(Excerpt from the dataset)

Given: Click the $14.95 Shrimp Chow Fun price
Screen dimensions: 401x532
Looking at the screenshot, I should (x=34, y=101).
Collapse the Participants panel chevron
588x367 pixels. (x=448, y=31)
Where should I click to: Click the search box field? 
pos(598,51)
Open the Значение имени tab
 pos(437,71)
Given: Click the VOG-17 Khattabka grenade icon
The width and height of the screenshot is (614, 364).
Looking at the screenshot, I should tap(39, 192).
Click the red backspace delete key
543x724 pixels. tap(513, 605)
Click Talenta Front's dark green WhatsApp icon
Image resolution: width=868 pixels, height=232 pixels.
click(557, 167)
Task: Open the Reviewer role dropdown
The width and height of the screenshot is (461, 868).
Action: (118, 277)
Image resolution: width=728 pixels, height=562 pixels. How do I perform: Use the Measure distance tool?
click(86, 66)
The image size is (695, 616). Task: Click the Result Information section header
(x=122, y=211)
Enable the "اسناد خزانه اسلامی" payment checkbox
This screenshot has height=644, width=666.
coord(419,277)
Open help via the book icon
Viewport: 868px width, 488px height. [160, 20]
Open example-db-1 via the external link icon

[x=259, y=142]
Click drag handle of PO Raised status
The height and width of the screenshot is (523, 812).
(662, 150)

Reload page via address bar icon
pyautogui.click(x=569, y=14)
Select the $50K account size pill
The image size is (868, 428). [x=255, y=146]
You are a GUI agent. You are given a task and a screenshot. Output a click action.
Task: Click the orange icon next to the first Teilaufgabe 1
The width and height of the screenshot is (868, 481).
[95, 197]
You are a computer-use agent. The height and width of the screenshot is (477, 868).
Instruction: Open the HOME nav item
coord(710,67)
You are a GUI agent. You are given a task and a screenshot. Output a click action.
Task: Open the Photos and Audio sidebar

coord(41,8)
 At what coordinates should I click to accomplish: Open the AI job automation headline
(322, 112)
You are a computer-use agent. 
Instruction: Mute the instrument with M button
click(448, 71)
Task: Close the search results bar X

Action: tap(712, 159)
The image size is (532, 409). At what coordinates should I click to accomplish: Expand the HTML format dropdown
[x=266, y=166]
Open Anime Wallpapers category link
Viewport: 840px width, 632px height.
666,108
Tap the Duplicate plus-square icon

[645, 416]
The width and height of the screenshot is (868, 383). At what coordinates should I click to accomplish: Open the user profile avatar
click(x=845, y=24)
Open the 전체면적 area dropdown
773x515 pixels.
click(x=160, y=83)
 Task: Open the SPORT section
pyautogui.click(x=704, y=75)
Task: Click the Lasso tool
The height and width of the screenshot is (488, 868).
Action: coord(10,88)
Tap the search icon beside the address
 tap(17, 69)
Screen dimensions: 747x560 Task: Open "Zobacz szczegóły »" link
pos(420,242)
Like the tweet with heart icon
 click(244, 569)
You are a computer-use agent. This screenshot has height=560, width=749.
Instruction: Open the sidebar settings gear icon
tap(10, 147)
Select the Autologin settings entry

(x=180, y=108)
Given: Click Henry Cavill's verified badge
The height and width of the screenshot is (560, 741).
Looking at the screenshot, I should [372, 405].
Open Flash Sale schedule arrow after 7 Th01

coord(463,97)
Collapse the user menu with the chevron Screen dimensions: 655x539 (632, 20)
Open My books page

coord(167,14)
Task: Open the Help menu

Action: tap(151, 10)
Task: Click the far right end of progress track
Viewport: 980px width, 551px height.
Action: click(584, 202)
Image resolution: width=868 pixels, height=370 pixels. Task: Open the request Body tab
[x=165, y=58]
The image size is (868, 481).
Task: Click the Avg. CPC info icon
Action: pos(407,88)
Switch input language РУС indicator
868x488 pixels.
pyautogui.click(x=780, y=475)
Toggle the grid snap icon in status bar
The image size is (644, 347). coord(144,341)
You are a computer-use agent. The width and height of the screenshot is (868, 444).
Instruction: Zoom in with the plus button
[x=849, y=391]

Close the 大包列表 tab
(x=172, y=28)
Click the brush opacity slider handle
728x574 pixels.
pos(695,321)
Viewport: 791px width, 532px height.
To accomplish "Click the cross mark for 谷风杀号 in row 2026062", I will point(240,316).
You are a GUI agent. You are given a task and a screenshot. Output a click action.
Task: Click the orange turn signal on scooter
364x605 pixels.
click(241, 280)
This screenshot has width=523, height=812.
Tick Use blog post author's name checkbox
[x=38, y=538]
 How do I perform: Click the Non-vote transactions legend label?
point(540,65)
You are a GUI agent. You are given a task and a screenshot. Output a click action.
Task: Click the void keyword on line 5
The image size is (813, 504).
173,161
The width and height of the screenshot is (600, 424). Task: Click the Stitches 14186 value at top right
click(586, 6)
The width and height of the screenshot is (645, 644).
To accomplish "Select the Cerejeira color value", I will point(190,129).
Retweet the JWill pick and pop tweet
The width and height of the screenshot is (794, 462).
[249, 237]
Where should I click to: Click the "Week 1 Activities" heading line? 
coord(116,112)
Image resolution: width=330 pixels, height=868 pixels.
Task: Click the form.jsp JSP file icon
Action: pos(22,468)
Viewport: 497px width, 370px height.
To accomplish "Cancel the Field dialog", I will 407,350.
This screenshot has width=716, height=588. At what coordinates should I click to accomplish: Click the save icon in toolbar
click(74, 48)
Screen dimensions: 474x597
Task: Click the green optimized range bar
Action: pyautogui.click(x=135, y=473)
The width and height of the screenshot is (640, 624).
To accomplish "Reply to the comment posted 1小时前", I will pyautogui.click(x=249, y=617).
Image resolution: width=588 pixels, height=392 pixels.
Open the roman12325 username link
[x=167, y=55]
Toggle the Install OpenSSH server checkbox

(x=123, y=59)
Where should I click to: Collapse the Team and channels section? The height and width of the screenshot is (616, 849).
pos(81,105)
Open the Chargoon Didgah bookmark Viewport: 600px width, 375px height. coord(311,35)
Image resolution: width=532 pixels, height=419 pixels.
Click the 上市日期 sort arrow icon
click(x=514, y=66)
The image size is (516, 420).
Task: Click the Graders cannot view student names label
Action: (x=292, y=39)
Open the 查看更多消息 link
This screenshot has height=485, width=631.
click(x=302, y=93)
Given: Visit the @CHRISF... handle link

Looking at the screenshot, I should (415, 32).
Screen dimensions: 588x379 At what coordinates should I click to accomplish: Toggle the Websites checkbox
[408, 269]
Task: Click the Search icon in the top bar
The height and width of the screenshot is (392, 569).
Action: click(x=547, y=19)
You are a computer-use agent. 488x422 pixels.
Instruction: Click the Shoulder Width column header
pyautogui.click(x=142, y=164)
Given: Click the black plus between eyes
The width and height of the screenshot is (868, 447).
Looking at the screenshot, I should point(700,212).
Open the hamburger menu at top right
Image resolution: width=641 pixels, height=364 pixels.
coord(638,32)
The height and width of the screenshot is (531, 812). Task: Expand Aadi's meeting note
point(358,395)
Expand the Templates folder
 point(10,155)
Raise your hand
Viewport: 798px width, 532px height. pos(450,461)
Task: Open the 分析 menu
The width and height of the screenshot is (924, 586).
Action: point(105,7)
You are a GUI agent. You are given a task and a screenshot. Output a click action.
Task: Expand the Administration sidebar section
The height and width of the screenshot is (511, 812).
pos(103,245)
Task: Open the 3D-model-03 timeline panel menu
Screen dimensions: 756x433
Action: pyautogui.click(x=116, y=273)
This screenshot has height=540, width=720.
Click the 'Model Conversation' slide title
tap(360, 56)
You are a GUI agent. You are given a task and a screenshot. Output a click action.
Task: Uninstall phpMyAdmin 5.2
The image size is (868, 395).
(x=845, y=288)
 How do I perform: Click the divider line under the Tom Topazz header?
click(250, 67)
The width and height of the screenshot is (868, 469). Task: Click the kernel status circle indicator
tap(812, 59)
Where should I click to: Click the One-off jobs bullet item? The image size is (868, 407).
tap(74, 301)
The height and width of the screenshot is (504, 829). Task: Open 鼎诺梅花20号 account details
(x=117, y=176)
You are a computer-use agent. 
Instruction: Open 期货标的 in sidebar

[Exercise instructions]
Pick out each line of the data above that contains the word "Close". Matching is case-sensitive.

[Expected output]
Task: Close the search results bar X
Close the 大包列表 tab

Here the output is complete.